WHAT YOU NEED TO DO: Copy the lines below verbatim. Begin with the first and end with the line containing "Given: Tap the 10,000 amount field".

DATA FOR THIS TASK:
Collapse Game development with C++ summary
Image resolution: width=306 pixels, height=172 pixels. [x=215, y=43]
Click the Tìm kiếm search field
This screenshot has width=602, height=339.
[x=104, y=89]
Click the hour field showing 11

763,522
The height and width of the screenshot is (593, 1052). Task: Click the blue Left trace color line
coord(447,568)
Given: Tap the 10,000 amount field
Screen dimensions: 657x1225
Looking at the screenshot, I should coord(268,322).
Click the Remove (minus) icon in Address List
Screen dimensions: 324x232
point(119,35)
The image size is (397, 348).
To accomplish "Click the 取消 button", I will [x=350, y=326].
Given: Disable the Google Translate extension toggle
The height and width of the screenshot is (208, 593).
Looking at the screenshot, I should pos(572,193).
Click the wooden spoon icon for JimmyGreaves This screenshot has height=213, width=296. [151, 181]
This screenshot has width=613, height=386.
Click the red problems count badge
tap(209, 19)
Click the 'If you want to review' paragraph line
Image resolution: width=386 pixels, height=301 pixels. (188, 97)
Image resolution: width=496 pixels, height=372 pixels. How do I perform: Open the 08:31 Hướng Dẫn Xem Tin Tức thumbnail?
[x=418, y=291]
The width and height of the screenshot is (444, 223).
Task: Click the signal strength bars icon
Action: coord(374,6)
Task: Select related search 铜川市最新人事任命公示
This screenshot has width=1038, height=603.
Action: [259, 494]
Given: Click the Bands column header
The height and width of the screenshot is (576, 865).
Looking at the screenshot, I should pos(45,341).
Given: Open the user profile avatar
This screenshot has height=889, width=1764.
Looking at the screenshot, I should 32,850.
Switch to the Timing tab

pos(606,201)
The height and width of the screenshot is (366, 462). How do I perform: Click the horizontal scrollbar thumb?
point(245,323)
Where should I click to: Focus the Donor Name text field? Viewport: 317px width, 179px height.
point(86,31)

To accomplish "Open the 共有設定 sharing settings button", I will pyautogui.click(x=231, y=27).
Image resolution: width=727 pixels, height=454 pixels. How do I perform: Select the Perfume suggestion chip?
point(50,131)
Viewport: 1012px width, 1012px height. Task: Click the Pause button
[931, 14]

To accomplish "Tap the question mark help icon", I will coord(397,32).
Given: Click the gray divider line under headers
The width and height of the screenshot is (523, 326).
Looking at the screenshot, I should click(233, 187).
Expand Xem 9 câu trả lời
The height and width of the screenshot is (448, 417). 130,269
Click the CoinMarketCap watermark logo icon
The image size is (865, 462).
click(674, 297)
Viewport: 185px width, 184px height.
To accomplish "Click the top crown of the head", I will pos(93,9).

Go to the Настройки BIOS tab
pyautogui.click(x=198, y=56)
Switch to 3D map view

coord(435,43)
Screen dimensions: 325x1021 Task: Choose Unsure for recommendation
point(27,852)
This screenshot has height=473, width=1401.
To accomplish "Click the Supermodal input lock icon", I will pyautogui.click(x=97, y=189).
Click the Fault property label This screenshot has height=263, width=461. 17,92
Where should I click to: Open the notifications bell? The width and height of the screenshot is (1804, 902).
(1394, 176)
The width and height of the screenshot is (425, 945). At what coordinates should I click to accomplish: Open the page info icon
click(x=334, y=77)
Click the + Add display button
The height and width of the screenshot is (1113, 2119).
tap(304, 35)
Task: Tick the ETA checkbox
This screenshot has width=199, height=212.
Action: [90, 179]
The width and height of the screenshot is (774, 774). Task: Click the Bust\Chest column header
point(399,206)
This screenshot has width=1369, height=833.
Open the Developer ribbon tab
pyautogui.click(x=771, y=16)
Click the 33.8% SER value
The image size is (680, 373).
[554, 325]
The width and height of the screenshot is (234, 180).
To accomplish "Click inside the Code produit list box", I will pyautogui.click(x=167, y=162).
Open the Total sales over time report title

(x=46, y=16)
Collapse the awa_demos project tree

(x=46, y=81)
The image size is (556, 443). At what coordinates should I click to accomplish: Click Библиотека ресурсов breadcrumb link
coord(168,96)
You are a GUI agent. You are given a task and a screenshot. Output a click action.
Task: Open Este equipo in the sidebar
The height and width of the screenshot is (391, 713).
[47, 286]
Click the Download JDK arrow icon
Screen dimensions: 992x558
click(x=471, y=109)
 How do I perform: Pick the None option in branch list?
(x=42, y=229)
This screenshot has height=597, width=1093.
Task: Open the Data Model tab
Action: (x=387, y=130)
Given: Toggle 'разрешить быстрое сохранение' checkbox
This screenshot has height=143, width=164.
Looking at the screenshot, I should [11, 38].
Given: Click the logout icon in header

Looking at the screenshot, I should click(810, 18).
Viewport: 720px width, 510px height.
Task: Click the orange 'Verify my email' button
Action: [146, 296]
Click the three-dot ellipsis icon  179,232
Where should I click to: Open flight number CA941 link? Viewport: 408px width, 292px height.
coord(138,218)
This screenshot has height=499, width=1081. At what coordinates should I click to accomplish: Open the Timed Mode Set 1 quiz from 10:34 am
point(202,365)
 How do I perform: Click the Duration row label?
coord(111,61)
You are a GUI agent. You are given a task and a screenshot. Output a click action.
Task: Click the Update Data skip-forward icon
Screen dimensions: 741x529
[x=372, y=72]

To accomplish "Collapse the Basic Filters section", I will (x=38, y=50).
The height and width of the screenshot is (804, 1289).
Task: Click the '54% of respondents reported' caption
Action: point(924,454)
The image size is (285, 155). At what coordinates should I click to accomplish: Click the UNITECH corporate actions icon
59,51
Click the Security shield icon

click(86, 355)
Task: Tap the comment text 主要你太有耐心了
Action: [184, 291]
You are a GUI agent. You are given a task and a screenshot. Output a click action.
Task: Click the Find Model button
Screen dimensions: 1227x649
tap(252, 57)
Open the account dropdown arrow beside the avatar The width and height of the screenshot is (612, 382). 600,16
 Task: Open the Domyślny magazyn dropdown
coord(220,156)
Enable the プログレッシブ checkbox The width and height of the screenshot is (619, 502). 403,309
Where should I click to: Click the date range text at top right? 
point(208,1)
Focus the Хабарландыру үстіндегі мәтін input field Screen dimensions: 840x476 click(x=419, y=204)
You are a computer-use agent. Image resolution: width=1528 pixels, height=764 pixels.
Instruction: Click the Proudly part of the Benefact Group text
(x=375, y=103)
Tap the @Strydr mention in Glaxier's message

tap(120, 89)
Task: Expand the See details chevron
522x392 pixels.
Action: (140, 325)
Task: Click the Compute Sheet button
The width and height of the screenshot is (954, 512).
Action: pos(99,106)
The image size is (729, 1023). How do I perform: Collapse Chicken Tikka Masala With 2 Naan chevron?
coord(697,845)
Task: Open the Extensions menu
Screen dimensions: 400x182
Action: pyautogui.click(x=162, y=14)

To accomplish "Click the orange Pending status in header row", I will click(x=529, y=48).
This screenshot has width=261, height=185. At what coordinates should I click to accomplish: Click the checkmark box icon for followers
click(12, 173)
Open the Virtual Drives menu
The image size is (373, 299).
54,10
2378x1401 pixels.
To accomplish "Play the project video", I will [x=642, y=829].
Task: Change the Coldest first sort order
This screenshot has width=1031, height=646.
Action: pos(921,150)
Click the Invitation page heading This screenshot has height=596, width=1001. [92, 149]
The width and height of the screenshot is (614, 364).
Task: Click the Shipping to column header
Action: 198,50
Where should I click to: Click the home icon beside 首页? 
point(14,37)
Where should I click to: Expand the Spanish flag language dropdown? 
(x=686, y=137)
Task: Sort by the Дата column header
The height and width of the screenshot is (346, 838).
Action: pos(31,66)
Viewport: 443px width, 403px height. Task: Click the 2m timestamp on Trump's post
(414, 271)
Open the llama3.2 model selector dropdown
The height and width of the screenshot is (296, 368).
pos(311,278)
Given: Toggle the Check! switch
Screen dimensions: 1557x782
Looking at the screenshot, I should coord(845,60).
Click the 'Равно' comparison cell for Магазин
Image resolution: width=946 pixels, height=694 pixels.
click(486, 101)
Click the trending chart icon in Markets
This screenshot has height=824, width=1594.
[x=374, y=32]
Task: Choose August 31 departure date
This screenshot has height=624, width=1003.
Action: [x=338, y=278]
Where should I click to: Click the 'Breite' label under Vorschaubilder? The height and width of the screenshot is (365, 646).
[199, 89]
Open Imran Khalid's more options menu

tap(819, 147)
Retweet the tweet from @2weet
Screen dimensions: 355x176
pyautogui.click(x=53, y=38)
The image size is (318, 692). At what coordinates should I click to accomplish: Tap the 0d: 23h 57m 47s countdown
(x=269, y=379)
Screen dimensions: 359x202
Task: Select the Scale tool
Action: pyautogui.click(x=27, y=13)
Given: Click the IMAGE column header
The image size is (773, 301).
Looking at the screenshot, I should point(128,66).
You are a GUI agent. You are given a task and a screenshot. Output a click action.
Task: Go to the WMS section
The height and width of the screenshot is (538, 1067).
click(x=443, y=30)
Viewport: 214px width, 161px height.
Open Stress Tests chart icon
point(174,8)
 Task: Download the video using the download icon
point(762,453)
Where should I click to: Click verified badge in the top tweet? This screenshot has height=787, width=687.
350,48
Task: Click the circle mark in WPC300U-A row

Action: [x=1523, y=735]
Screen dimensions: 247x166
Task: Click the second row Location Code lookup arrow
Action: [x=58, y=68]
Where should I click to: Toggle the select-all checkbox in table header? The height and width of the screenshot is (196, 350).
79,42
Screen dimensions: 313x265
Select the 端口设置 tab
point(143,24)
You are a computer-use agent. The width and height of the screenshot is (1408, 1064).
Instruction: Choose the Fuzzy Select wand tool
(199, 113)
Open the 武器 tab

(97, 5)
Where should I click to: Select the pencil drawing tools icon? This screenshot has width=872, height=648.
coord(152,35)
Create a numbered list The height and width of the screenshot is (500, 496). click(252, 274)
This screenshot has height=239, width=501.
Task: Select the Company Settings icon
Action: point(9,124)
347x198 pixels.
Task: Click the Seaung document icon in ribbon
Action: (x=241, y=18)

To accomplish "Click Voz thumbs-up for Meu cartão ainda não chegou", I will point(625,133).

RESPONSE FOR THIS EXERCISE:
Collapse Game development with C++ summary
Image resolution: width=306 pixels, height=172 pixels. [x=215, y=43]
Click the Tìm kiếm search field
This screenshot has width=602, height=339.
[x=104, y=89]
Click the hour field showing 11

763,522
The height and width of the screenshot is (593, 1052). Task: Click the blue Left trace color line
coord(447,568)
Given: Tap the 10,000 amount field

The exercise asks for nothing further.